The family of Chief Arvol Looking Horse, one of the key spiritual leaders of the Standing Rock cause, are in Hawke's Bay supporting the cause of the crew of the double hulled waka Te Matau a Māui and their stance to protect the waters against The Amazon Warrior.
"We're water protectors. Many of us were at Standing Rock and my people the Mohawk people, we also have been defending our lands and our waters against pollution, so we really wanted to bring our flag to support the work you're doing here, we're really inspired," says Dr Dawn Martin-Hill, Chair of McMaster University Hamilton Ontario.
They are against the worlds largest seismic blasting ship, the Amazon Warrior, exploring New Zealand waters, but say it's not just the blasting that needs to go.

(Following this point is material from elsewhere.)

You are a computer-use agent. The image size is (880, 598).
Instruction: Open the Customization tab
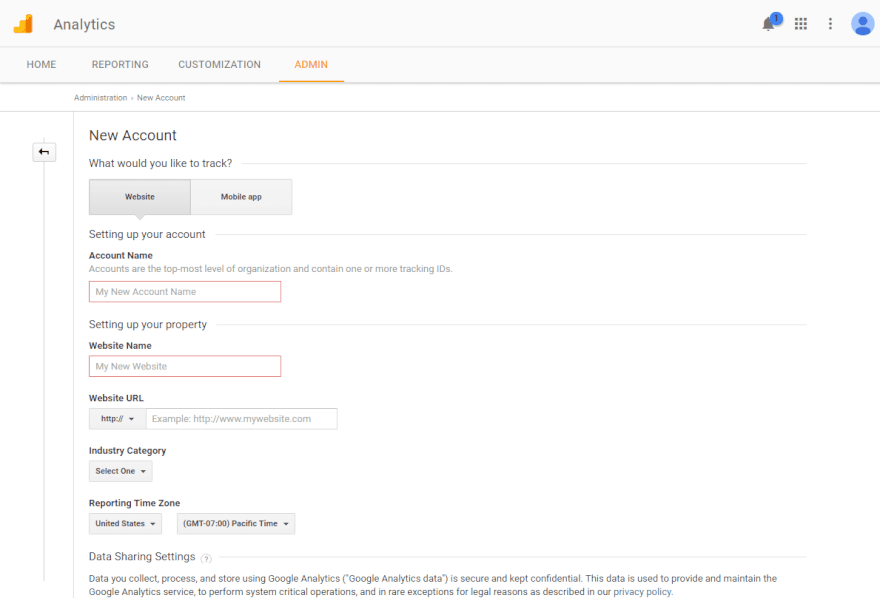click(219, 65)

"They need to also remove that name because I work with the Amazon people and I work with the Amazon conservation team and just the name of that is very offensive to the indigenous people of the Amazon so - remove the name," she says.
The fight strikes a chord with them after being involved in the Standing Rock occupation against the construction of the Dakota Access pipeline that would be used to transfer oil, but would compromise their sacred sites and water quality.
"I was at Standing Rock for two months," explains Cody Looking Horse, son of Chief Arvol Looking Horse. "It's really nice to see cultures embrace each other once again, just like how Standing Rock did and it's very beautiful."
The visit is about learning, understanding and supporting one another as indigenous peoples.